You made me laugh so hard, Sue! Especially the "ask big picture question" thing--maybe I will teach DS that trick while I'm trying to teach him all the other ones. I hope your DS outgrows the snark earlier than mine has... smile

Originally Posted by BSM
I'm confused. Did DS not answer a 15-point question and write that comment instead, or did he just write the comment but otherwise answer all of the questions? If it is the latter, the teacher has no business taking off points.
I don't know yet. It wasn't the kind of assignment that had actual questions, more like a graphic representation of something. I asked if he had left out information but haven't received a response. My hunch is the teacher thinks DS was being inappropriate by putting that in the space. DS said he should have written larger on the rest of it, and then he wouldn't have had the space. No biggie--just another day in the life. I don't expect to hear back from the history teacher, based on history. :P

Originally Posted by polarbear
After knowing quite a few teachers and having been through many different teachers as my kids move through secondary school, I think that it's important to remember that teachers have a responsibility to grade fairly, give feedback to students, but I don't necessarily think it's a responsibility to update online grade books by a certain date or answer each and every email a parent sends (unless their prinicipal/school district requires it).

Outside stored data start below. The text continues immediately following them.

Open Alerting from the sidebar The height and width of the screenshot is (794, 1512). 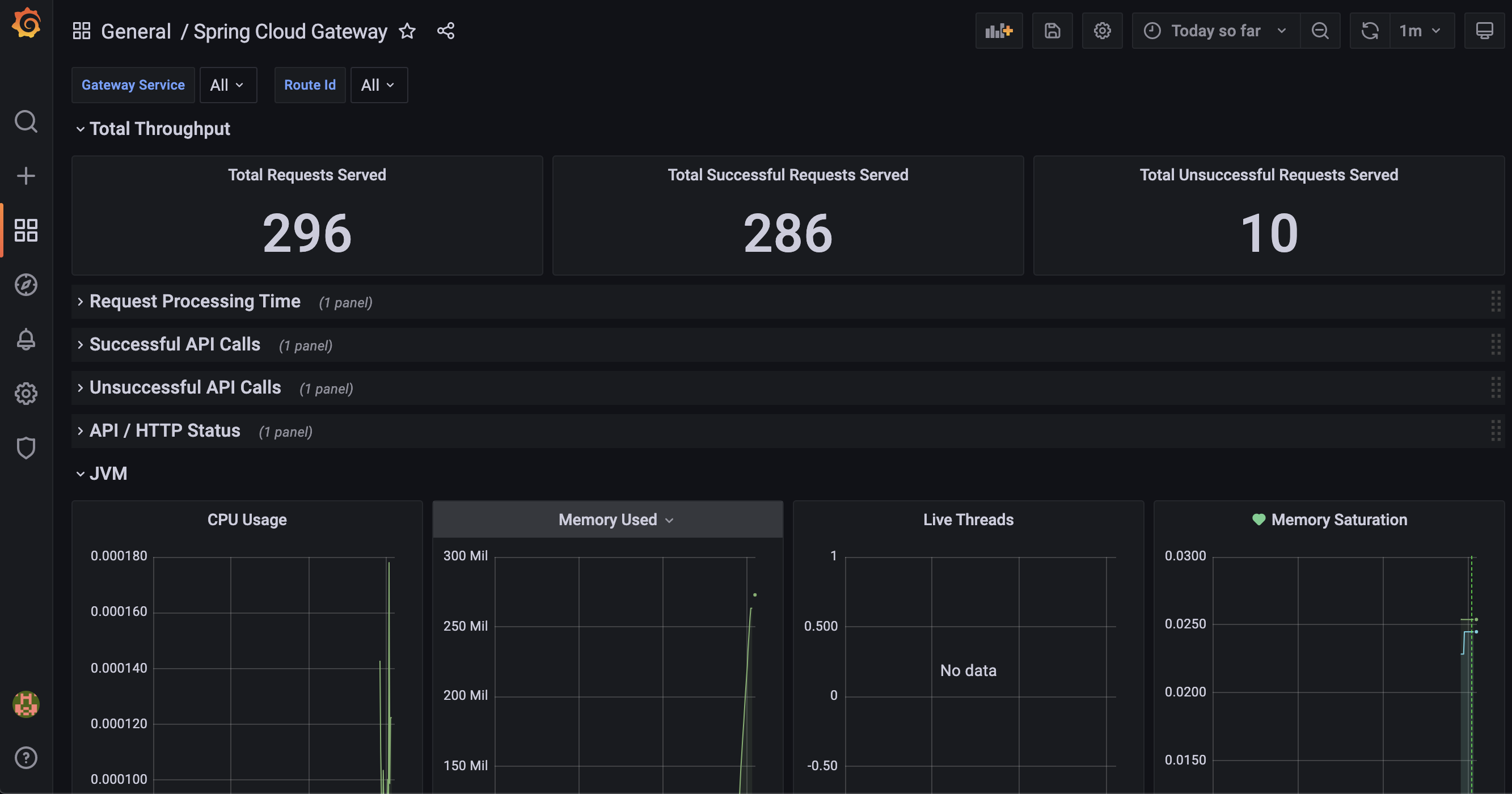coord(26,339)
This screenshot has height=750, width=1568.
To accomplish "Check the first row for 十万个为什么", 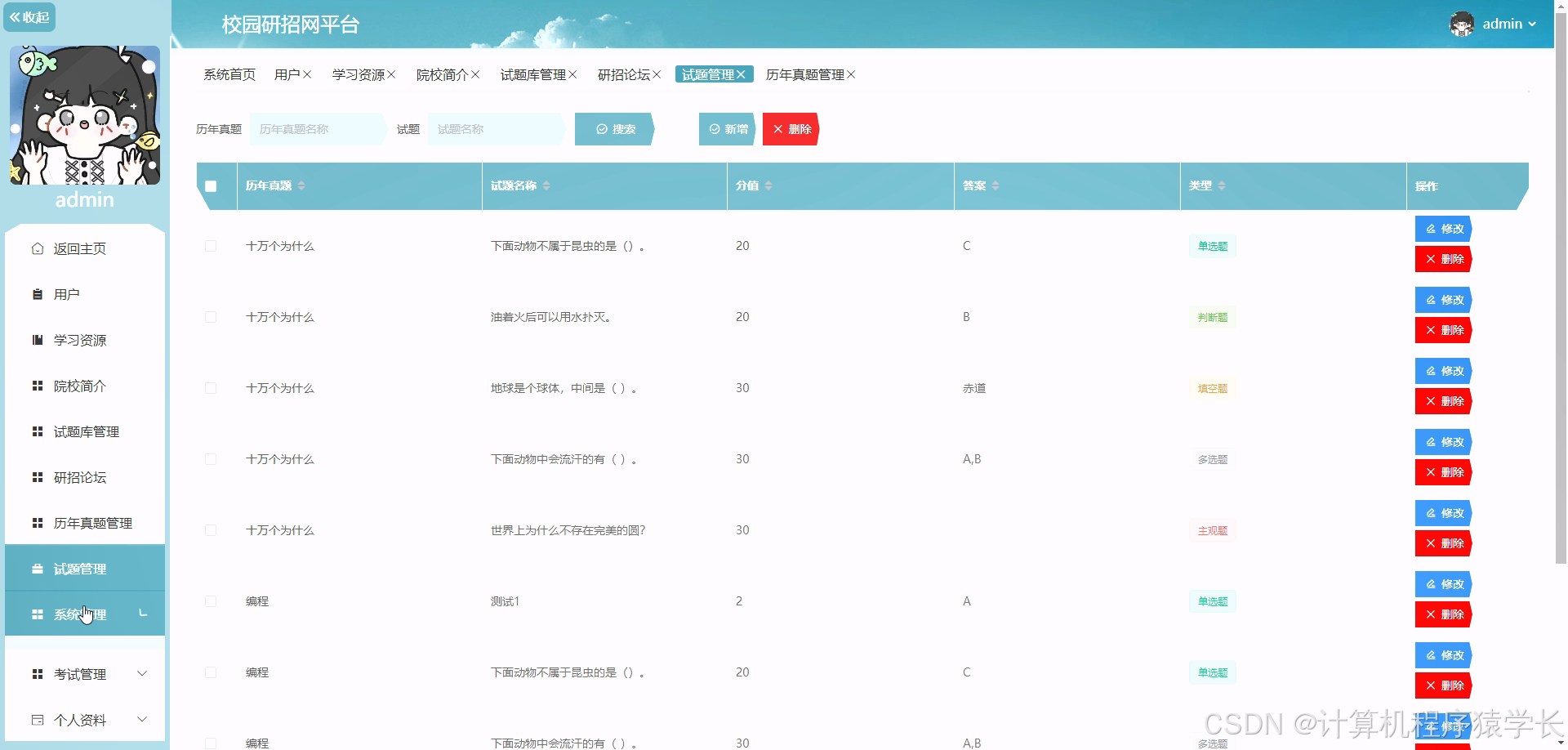I will point(212,245).
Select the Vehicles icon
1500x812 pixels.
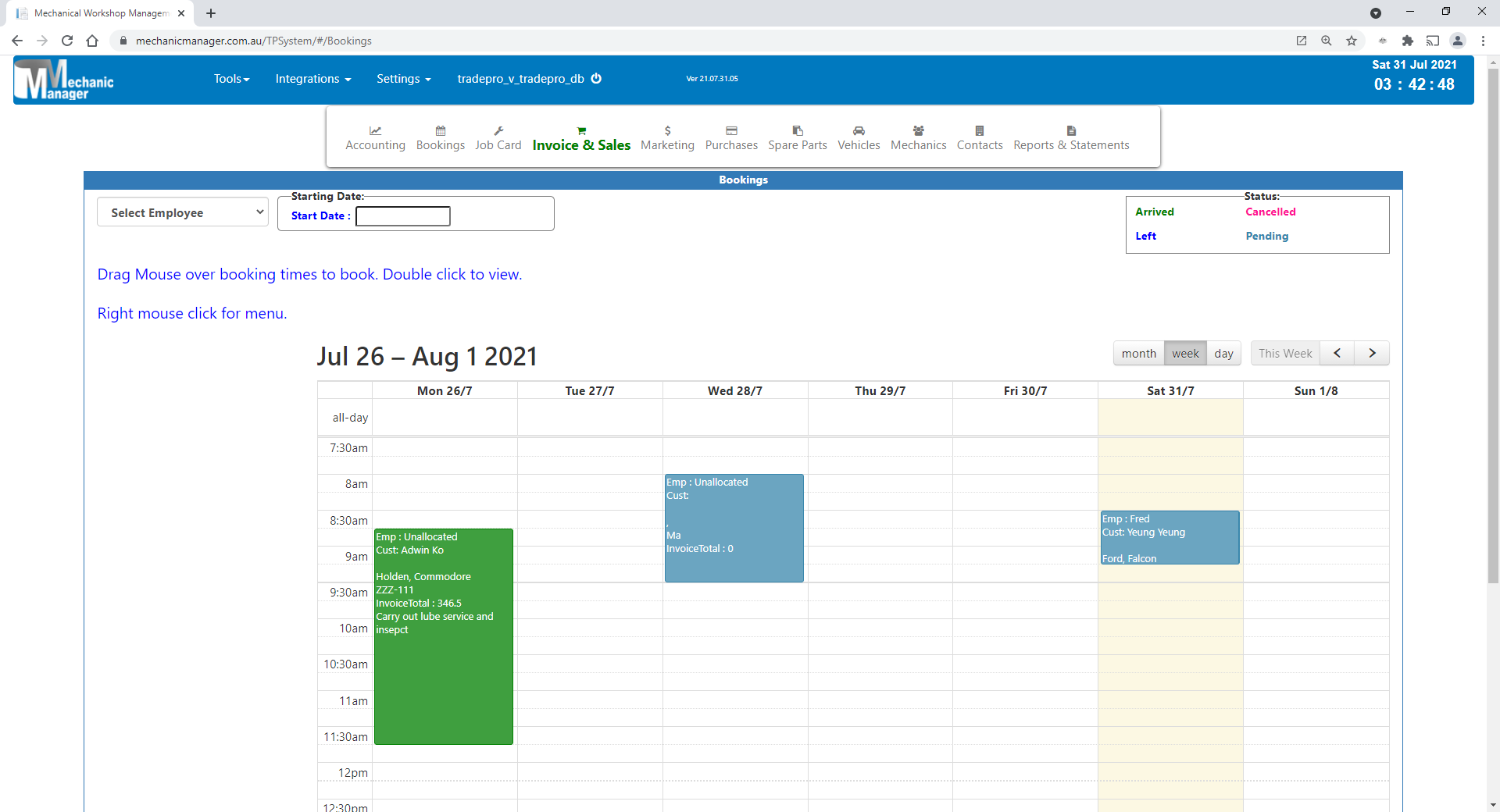click(x=859, y=137)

Nope, I don't think you are nuts but as a former teacher myself, I do think it's a teacher's responsibility to monitor and make sure any child isn't failing before the last day of a quarter. The grade-book thing is just a communication piece for us--it could be accomplished some other way, certainly.

Same goes for email. Maybe some email isn't urgent, but I'm thinking about last year when my child was circling the drain and two of his three core teachers were ignoring my "weekly check in" email (504) and not letting me know about (what must have been--I still don't even know!) serious behavioral issues. My child was clinically depressed and I thought he was okay when he was so not okay they rated him as at-risk or clinically significant on every. single, area. of the BASC-2, BRIEF, and sensory surveys they filled out! That's not responsible and it's not okay--but I don't think that's the sort of thing you are talking about, probably.